According to several people aware of the stakeholder consultations being led by the ministry of electronics and information technology (Meity), the priority products would be identified along with their supply chains, including components and semiconductors.
Also read | India’s domestic consumer electronics market closes in on $100-bn valuation
Two of the people cited above said on condition of anonymity that a fund of funds is being proposed along with an intellectual property (IPR) pool to facilitate creation of such brands and products. One of them added that some industry associations have pegged the funding required for the plan to be about ₹1 trillion.
Local value addition
A senior government official said the policy’s broad mandate will be in line with increasing local value addition to 35-40%, getting global value chains to India, and making India an export hub for electronics and components to global markets.
It would also include the larger goal of meeting the needs of the $500-billion domestic market for electronics by 2030 articulated by the prime minister earlier this month, the official added.
The products would span multiple categories including smartphones, home appliances, consumer electronics, hearables, wearables, among other consumer electronics categories.
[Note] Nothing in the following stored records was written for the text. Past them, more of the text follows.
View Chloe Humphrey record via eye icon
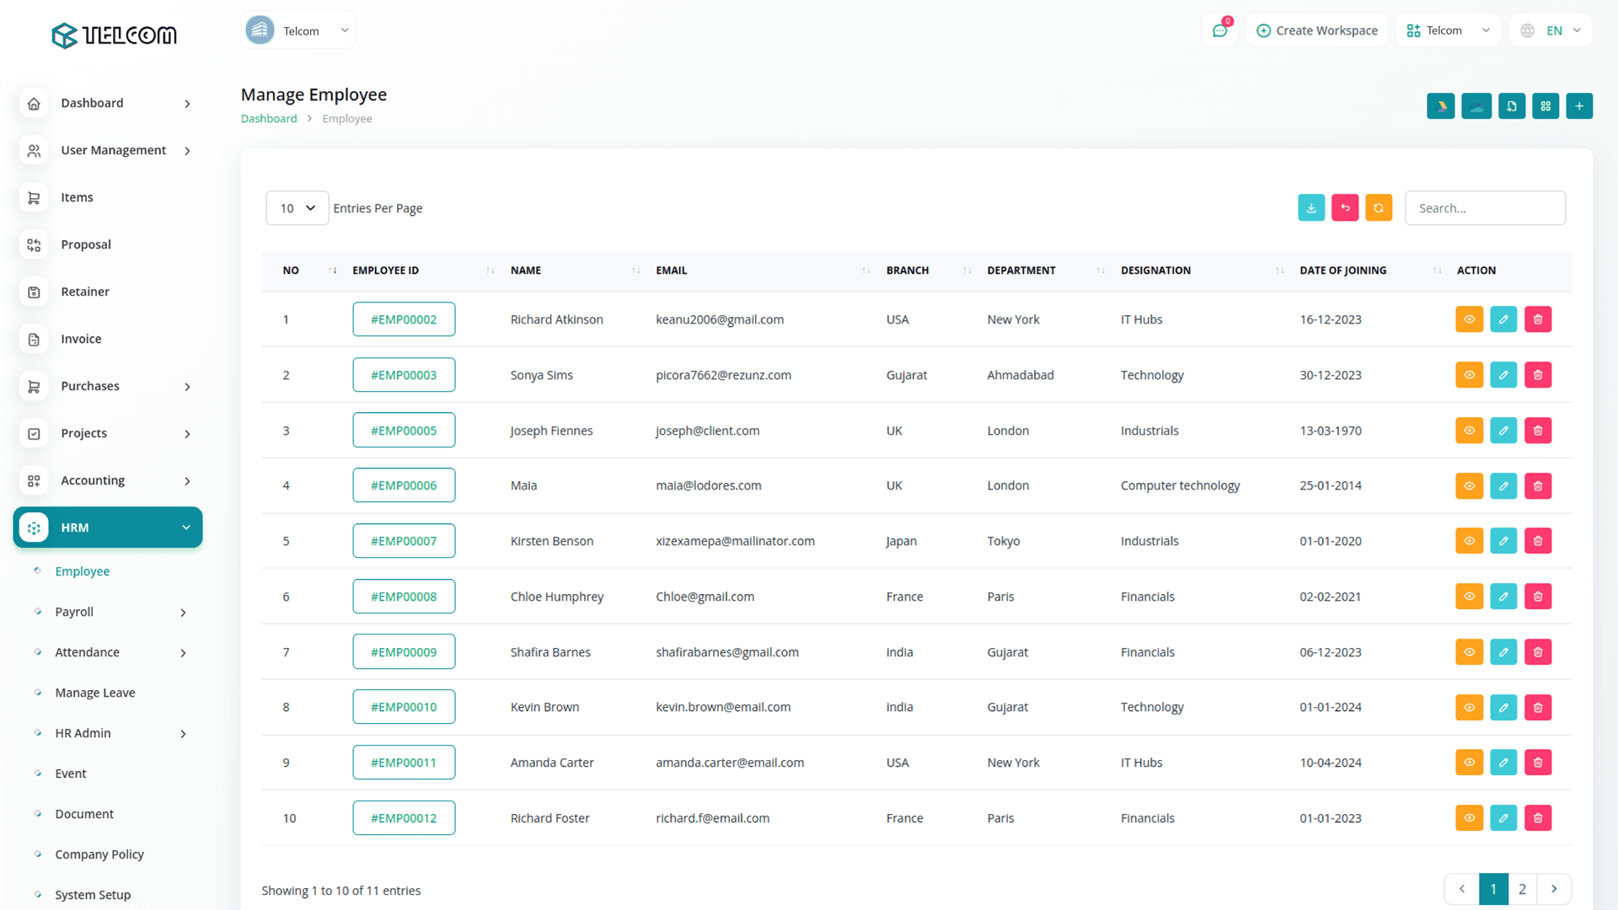The image size is (1618, 910). (1469, 597)
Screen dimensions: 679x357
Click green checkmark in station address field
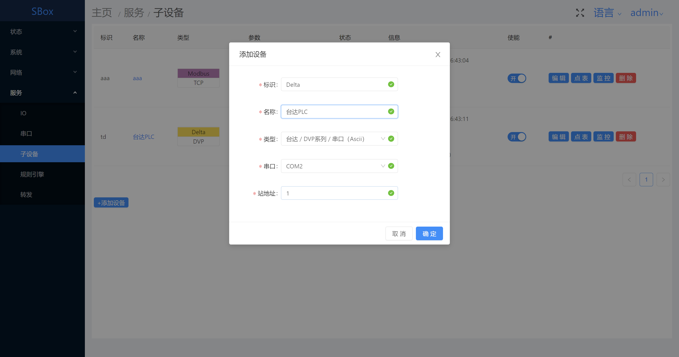click(391, 193)
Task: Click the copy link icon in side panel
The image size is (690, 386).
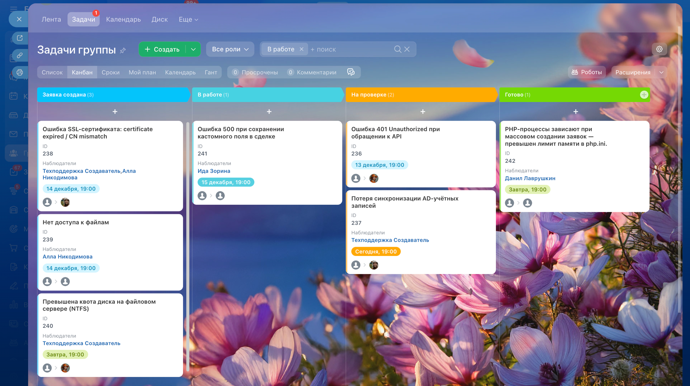Action: pos(20,55)
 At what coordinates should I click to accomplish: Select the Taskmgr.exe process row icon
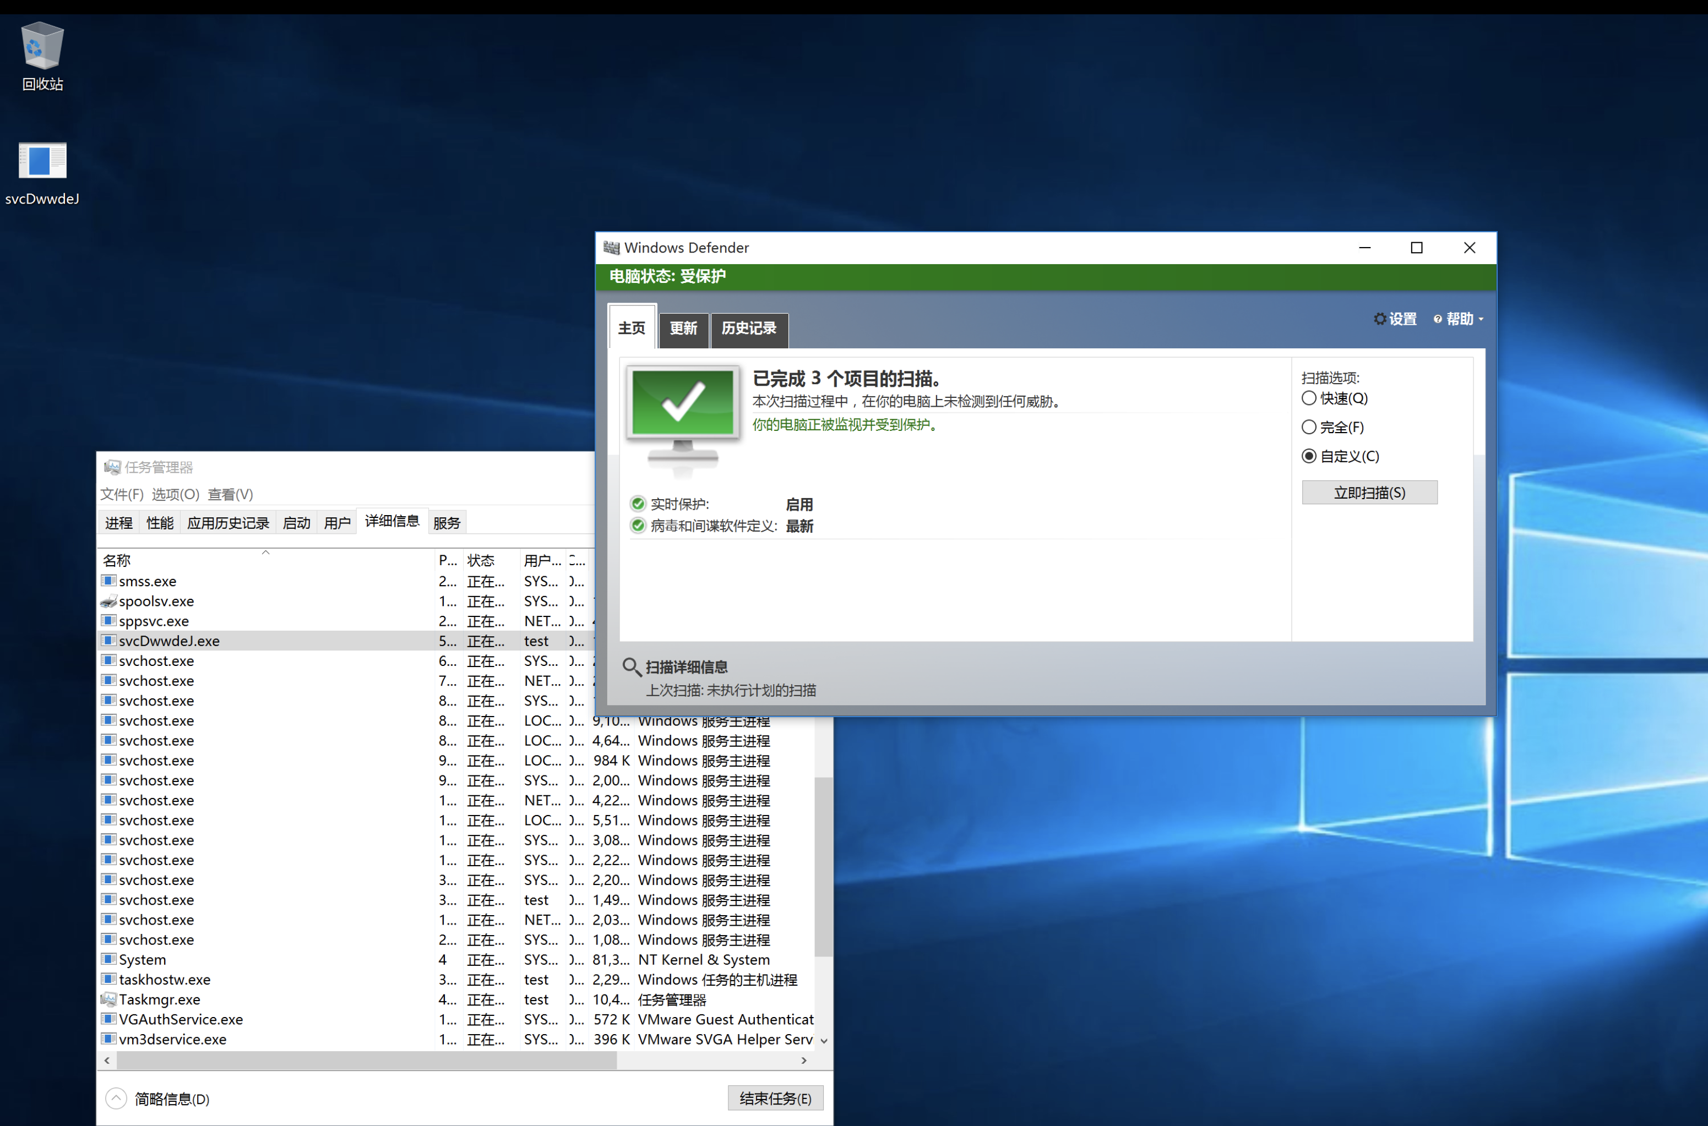click(x=108, y=999)

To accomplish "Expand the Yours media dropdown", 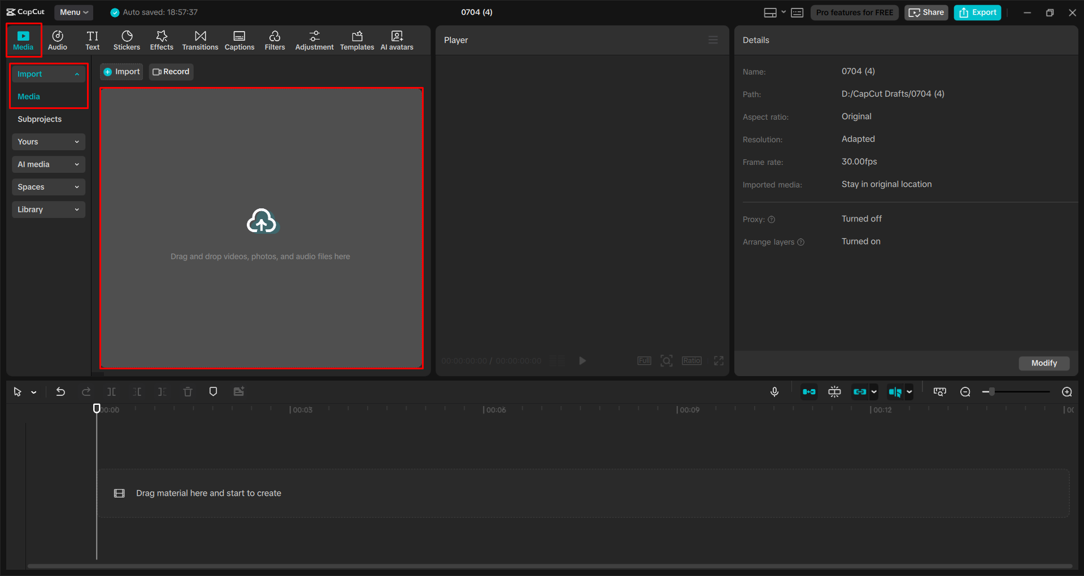I will (x=48, y=142).
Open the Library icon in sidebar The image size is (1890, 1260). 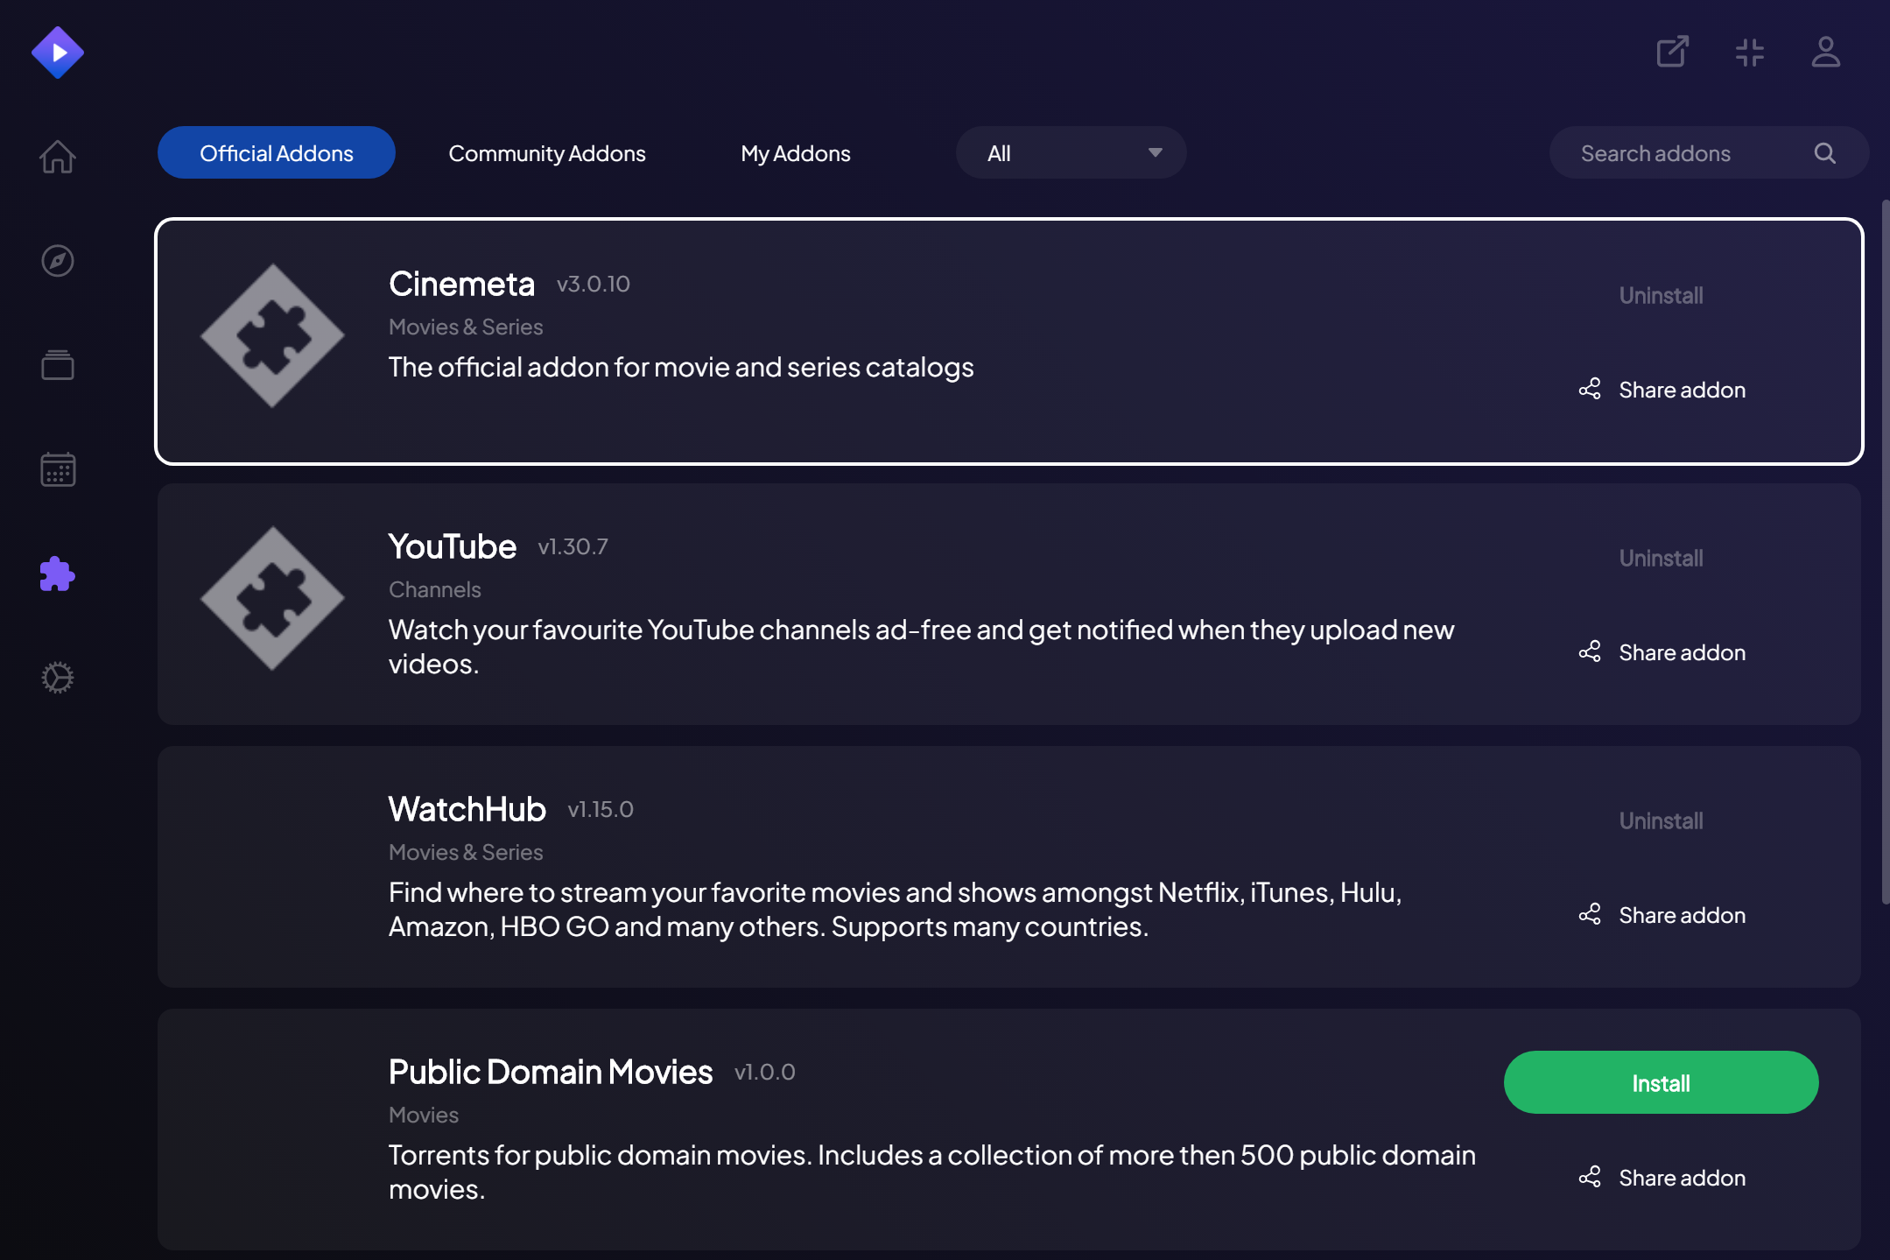tap(58, 364)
Products such as smart meters and optical converters, which are likely to have a massive consumption in India as the government upgrades the infrastructure of utilities, may also be included.
“There’s a lot of focus on creating Indian brands and products within electronics, which is one of three legs of the new policy, the other two being electronics components manufacturing and semiconductors," a senior industry executive who is directly involved in the policy making said, asking not to be named as the discussions were still going on.
PLI replacing SPECS
The executive added that component manufacturing will require incentives of ₹50,000 crore, which could include a production-linked incentive (PLI) scheme and a design-linked incentive (DLI) scheme, besides the next round of incentives for semiconductors.
The PLI for electronics components would replace the Scheme for Promotion of Manufacturing Electronic Components and Semiconductors (SPECS) that expired on 31 March 2024, after a year’s extension. The SPECS scheme attracted 42 applications with proposed investment of ₹11,690 crore. The committed incentive from the government comes to ₹1,612 crore. As of February 2024, the government had disbursed ₹378.37 crore to the applicants.
Also read | TCS working with Tata Electronics to build first made-in-India chips
“After establishing a giant manufacturing ecosystem relentlessly, China is now focusing on establishing global brands. Barring Hero and Bajaj in motorcycles, India has not much to claim in this sphere," said Pankaj Mohindroo, chairman of Indian Cellular Electronics Association. The association is one of the industry bodies consulting with the government on the electronics policy.
Government think tank Niti Aayog said in a report in July that robust policy support, including fiscal incentives and non-fiscal interventions, were needed for India to aim for $500 billion in electronics manufacturing by value by FY30, which would comprise $350 billion from finished goods manufacturing and $150 billion from components manufacturing.
Paltry exports
While India’s electronics sector had grown rapidly to reach $155 billion in FY23, with production doubling from $48 billion in FY17 to $101 billion in FY23, the growth was driven primarily by mobile phones, constituting 43% of total electronics production. India’s exports of $25 billion make up only 1% of global share.
Also read | Budget 2024: Govt plans duty reforms, tax tweaks to boost local manufacturing
“To enhance competitiveness, India needs to localize high-tech components, strengthen design capabilities through R&D investments, and forge strategic partnerships with global technology leaders," Niti Aayog pointed out in its report, emphasising on increased local electronics manufacturing.
“With higher value addition, the profits will be ploughed back into the country and create value and economic gain, as opposed to what the Chinese phone brands have done in the past several years," said an industry executive who did not want to be named.